Я хочу, чтобы они хотя бы раз принесли газету за сегодняшний день. Я постоянно бегу за временем вдогонку. Все происходит, и ни разу я не был при этом. Я все жую и пережевываю. Даже когда я пасся, вернее, паслось мое тело доктора Хейремы, я уже все пережевывал. Каждый жест рассматривался со всех сторон, каждое слово, срывавшееся с пробкового нёба, тут же записывалось и прочитывалось, будто на школьной доске…

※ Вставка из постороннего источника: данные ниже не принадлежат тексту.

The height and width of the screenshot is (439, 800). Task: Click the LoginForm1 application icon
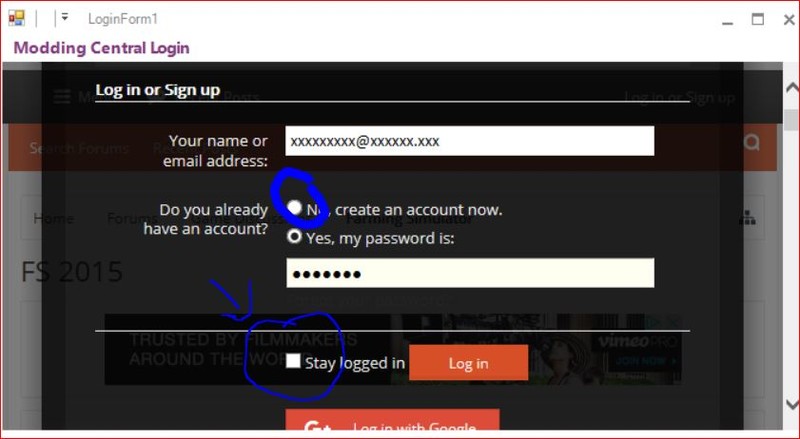pyautogui.click(x=16, y=18)
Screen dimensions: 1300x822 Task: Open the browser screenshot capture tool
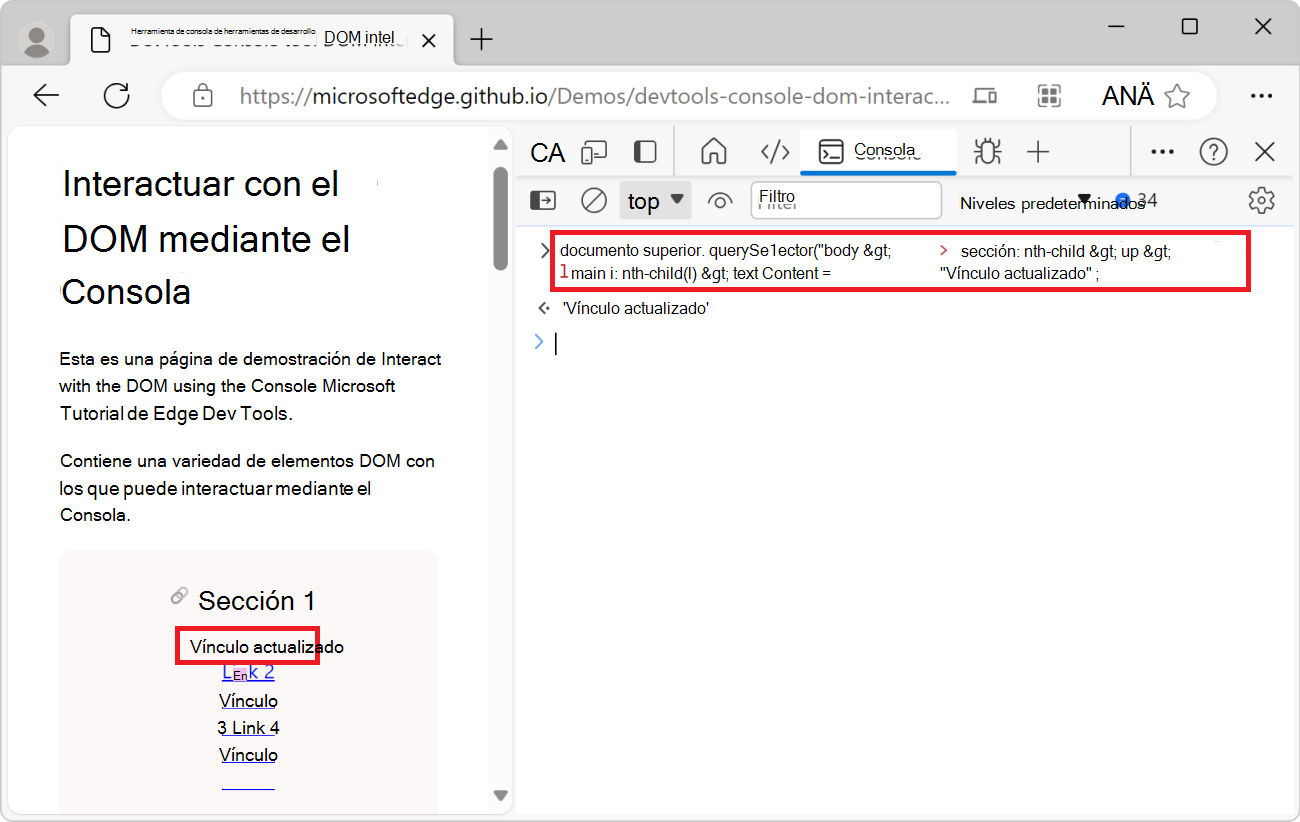click(1049, 95)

…Мы уходили в тот вечер со склада торговой фирмы «Хакебейн» виноватые, окрашенные натриумным светом, надевавшим на наши лица маски виновных, она задержала меня, вскрикнув: «Не так быстро, менеер!» — и показала на свое бедро с полоской запекшейся крови, напоминавшей широкий кровеносный сосуд. Мы вошли в кафе на Хазеграс, да, в тот полночный час, учитель с ученицей, на виду у всех; все — это были матросы с одинаково грубыми лицами, такие же лица были у канадских солдат, свалившихся на наш город и продававших нам шоколад, презервативы и одеяла (из которых наши женщины шили пальто). Невыразительные лица, на которые не приклеивалось никакое воспоминание. Она, полчаса назад ворковавшая в одуряющем запахе дерева и принудившая меня к бессмысленной игре, так легко, светло и так предательски смеялась теперь под заговорщицкими взглядами матросов, смеялась вызывающе, точно так же, как смеялась она, получив «отлично» на экзамене по немецкому, и как смущенно улыбалась она, когда днем позже мы прятались в недостроенном доме, под голыми балками среди только что возведенных стен, мы опустились на корточки, а потом упали на кучу песка и лежали на цементных мешках, и тогда я попросил ее выйти за меня замуж; она укусила меня за верхнюю губу — так, чтобы все увидели завтра в классе.
Не исключено, что у Сандры Хармедам от меня будет ребенок. Сам того не желая, я посеял свое семя. Сначала, в ее комнате, она поиграла резинкой, которую извлекла из разорванного конверта с сургучной печатью и штампами, а потом выудила ее из целлофанового пакетика. Это хранится у нее чуть ли не с конца войны. Может, резинка «умерла», спросила она меня, и мы покончили с ней, надув, как воздушный шарик, и Сандра бросила ее в корзину для бумаг, видную всем, горничным и собравшимся внизу маньякам, ждавшим нас. Скоро у нее будет ребенок. Я хотел бы этого, я, у которого нет больше ни часов, ни очков, которому даже не дают сегодняшнюю газету.